Instructions for the task >> Convert the stretch from the line containing "Click the Сегодня date label" through the line containing "(x=244, y=65)" into a JSON list of strings, one per line, omitting blank lines and leaving the pictures out of the answer.

:: Data records

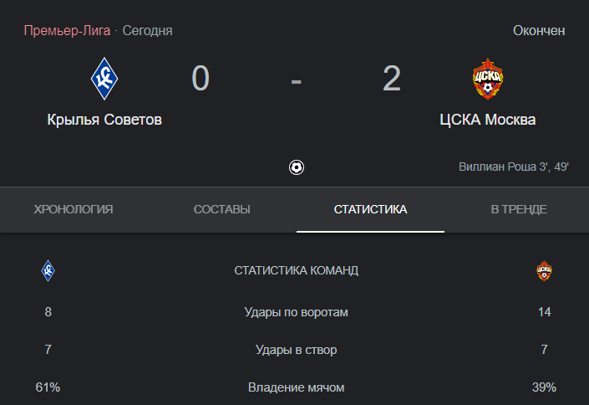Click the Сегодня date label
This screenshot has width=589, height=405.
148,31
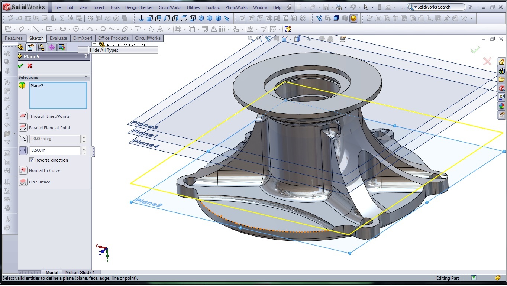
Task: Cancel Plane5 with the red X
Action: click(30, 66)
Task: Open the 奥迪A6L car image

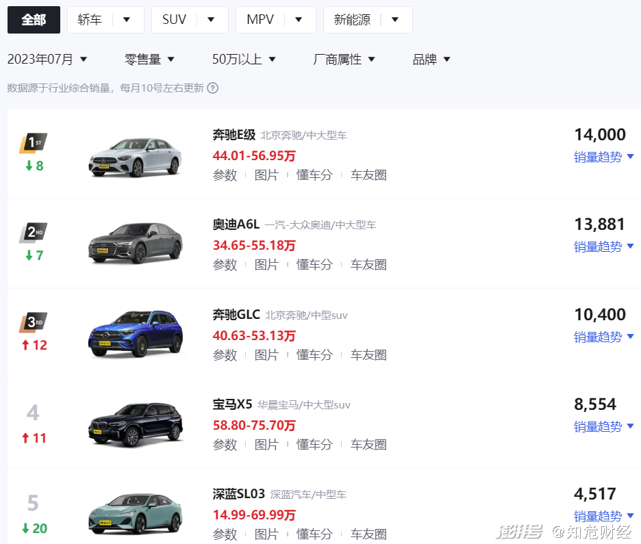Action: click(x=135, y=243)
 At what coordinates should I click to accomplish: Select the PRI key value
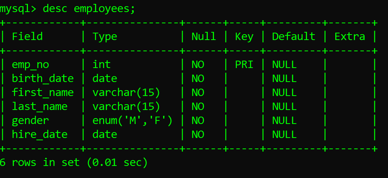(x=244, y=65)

::::
:: Data records

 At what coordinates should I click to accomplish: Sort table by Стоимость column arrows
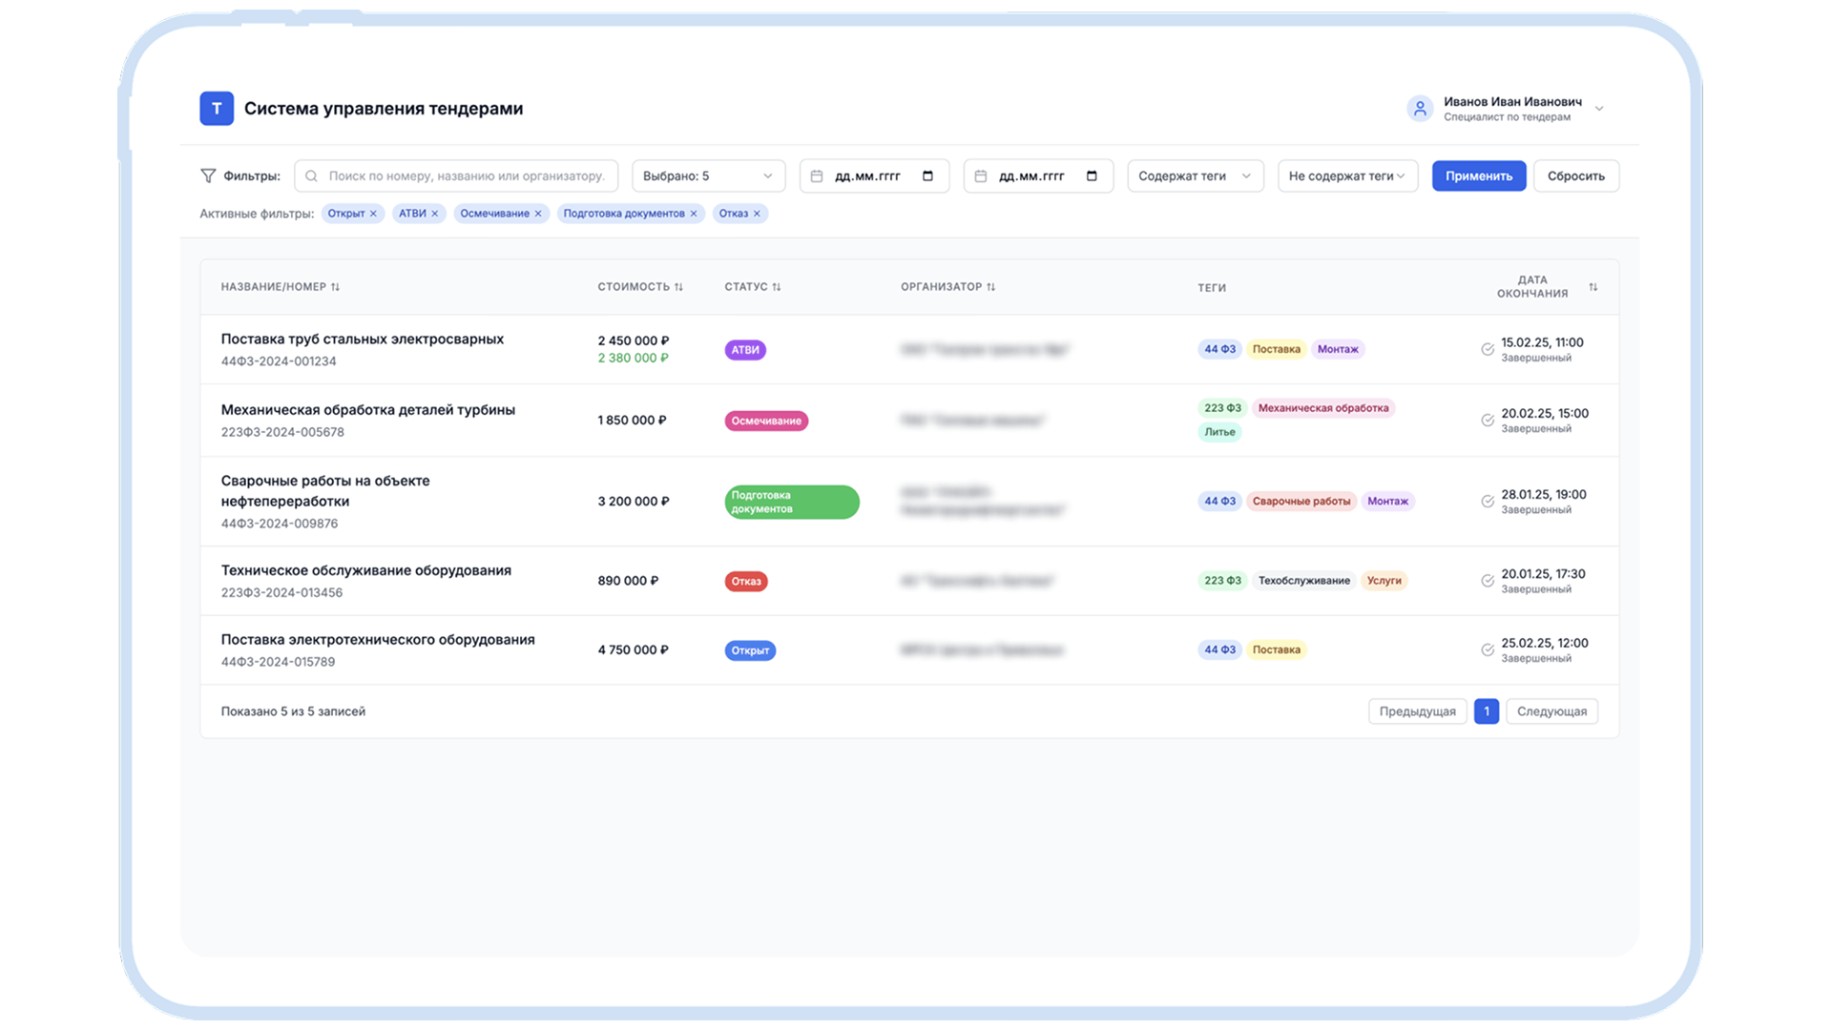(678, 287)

::::

Task result >>
[
  "Click the Сегодня date label",
  "This screenshot has width=589, height=405.",
  "148,31",
  "Task: Cancel Plane5 with the red X",
  "Action: click(30, 66)",
  "Task: Open the 奥迪A6L car image",
  "Action: click(x=135, y=243)",
  " At what coordinates should I click to accomplish: Select the PRI key value",
  "(x=244, y=65)"
]